» Source passage
· · · · · · ·

It’s also an advantage for people who want to drink less, he said.

“It’s much less of a commitment to crack open a can or a small bottle or a smaller vessel than it is to open a bottle,” he said.

“Then you have to decide how quickly you’re going to go through it or end up dumping some out if you don’t finish it.”

Last month, the Canadian Centre on Substance Use and Addiction released a report funded by Health Canada saying no amount of alcohol is safe and those who consume up to two standard drinks per week face a low health risk.

That’s a significant change from the centre’s 2011 advice that said having 15 drinks per week for men and 10 drinks per week for women was low risk.

Health Canada has said it is reviewing the report.

Charlie Baessler, the managing partner at Corcelettes Estate Winery in the southern Interior, said his winery’s Santé en Cannette sparkling wine in a can was released in 2020 as a reduced alcohol, reduced sugar, low-calorie option.

“We’ve kind of gone above and beyond to attract a bit of a younger, millennial-type market segment with a fun design concept of the can and sparkling, low alcohol — all these things that have been recently a big item on the news,” he said.

· · · · · · ·

» Data section
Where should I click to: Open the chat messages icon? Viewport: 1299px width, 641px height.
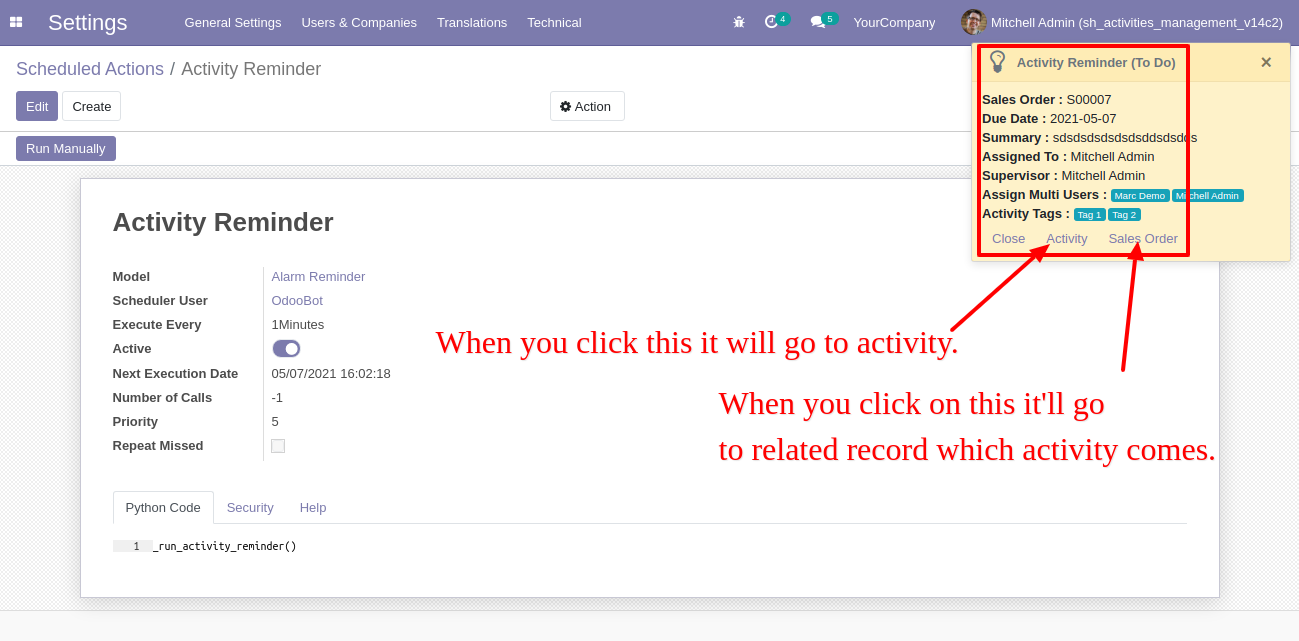[x=817, y=22]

· · · · · · ·

» Activity list
**A.** Reproduce the canned wine article from "Health Canada has" to "sugar, low-calorie option.", word for word.
**B.** Write the next part of the canned wine article, starting after its final sentence.

» Your written answers
**A.**
Health Canada has said it is reviewing the report.

Charlie Baessler, the managing partner at Corcelettes Estate Winery in the southern Interior, said his winery’s Santé en Cannette sparkling wine in a can was released in 2020 as a reduced alcohol, reduced sugar, low-calorie option.

**B.**
Santé en Cannette is a nine per cent wine and reducing the alcohol was a way to reduce its calories, he said. The can also makes it attractive for events like a picnic or golf, is recyclable, and makes it easier for restaurants that might want to offer sparkling wine by the glass without opening an entire bottle.

At the same time, the lower alcohol content makes it an option for people who might want a glass of wine without feeling the same effect that comes from a higher alcohol content, he said.

“So the health is clearly one incentive, but I think more importantly, so was being able to enjoy a locally made product of B.C. from a boutique winery, dare I say, with a mimosa at 11 o’clock and not ruin your day,” he said.

Baessler said the winery has doubled production since the product was first released to about 30,000 cans a year, which they expect to match this year.

He said there’s naturally a market for the product but he doesn’t expect it to compete with the higher-alcohol wine.

“So this isn’t our Holy Grail. This is something that we do for fun and we’ll never compete, or never distract, from what is our core line of riper, higher-alcohol wine,” he said.

Jeff Guignard, executive director of B.C.’s Alliance of Beverage Licensees, which represents bars, pubs and private liquor stores, said the industry has seen a shift in consumers wanting options that are more convenient.

“It’s not a massive change in consumer behaviour but it is a definitely a noticeable one, which is why you see big companies responding to it,” he said.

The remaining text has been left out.